_SUPPLIED PASSAGE_
— start —

For example, Log Service contains log data in the format as follows:

{"__time__":1453809242,"__topic__":"","__source__":"10.170.148.237","ip":"10.200.98.220","time":"26/Jan/2016:19:54:02 +0800","url":"POST /PutData? Category=YunOsAccountOpLog&AccessKeyId=U0U***45A&Date=Fri%2C%2028%20Jun%202013%2006%3A53%3A30%20GMT&Topic=raw&Signature=pD12XYLmGxKQ%2Bmkd6x7hAgQ7b1c%3D HTTP/1.1","status":"200","user-agent":"aliyun-sdk-java"}

When LogHub Shipper writes the data to a data table that contains the ip and time primary keys in Table Store, the data format is as follows.

ip time source status user-agent URL
10.200.98.220 26/Jan/2016:19:54:02 +0800 10.170.148.237 200 aliyun-sdk-java POST /PutData…

In this way, you can easily and accurately retrieve history data of a specified IP address based on a specified time period by using Table Store.

LogHub Shipper provides flexible data mapping rules. You can configure the mappings between the fields of log data and the attribute columns of data tables and easily convert the data.

Concepts

Related products

Before using LogHub Shipper, you should understand the following concepts:

Data table

This is a target table that stores your log data after data scrubbing and conversion.

When using a data table, follow these rules:

  • You have to manually create a target table, because LogHub Shipper does not automatically create tables.

  • If Log Service and Table Store are both available, the latency between the time when a log entry enters Log Service and the time when the log entry goes to Table Store is measured in a few hundred milliseconds (ms).
  • When Table Store is unavailable, LogHub Shipper will wait for a period of 500 ms or less and try again.
  • LogHub Shipper regularly records persistent breakpoints.
  • If LogHub Shipper is unavailable, for example, during an upgrade, the service continues to consume logs from the last breakpoint upon recovery.
  • We recommend that different log entries in the same Logstore correspond to different rows in the target table. Therefore, any retries cannot affect the eventual consistency of the target table.

— end —

_LIST OF TASKS_
**A.** Duplicate the portion of the LogHub Shipper passage starting at "Related products" and ending at "automatically create tables.".
**B.** Answer the following questions using the LogHub Shipper passage:
(i) Which two primary keys does the data table in the example contain?
(ii) How long does LogHub Shipper wait before trying again when Table Store is unavailable?
(iii) Does LogHub Shipper create target tables automatically?

(Stored data)
— start —

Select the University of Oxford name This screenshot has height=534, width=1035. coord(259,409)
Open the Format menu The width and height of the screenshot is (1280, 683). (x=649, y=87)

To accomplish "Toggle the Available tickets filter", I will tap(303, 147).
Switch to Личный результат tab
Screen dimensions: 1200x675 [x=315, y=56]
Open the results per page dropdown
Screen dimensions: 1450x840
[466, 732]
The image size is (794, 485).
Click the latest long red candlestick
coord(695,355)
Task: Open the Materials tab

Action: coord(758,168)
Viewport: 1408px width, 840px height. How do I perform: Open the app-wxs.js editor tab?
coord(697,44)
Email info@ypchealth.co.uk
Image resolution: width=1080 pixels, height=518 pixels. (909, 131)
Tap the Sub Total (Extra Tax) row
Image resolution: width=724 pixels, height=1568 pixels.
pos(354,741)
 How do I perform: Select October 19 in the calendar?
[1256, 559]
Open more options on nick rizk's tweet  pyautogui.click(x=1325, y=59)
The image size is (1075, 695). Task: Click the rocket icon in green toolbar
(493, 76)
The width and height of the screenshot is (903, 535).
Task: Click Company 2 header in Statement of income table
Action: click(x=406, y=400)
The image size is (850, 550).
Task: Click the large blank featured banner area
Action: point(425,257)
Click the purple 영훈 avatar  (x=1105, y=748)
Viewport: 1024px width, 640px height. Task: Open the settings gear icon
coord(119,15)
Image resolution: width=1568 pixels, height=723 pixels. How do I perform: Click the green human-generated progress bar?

— end —

_TASK RESULTS_
**A.**
Related products

Before using LogHub Shipper, you should understand the following concepts:

Data table

This is a target table that stores your log data after data scrubbing and conversion.

When using a data table, follow these rules:

  • You have to manually create a target table, because LogHub Shipper does not automatically create tables.

**B.**
(i) The ip and time primary keys.
(ii) A period of 500 ms or less.
(iii) No. The target table has to be created manually.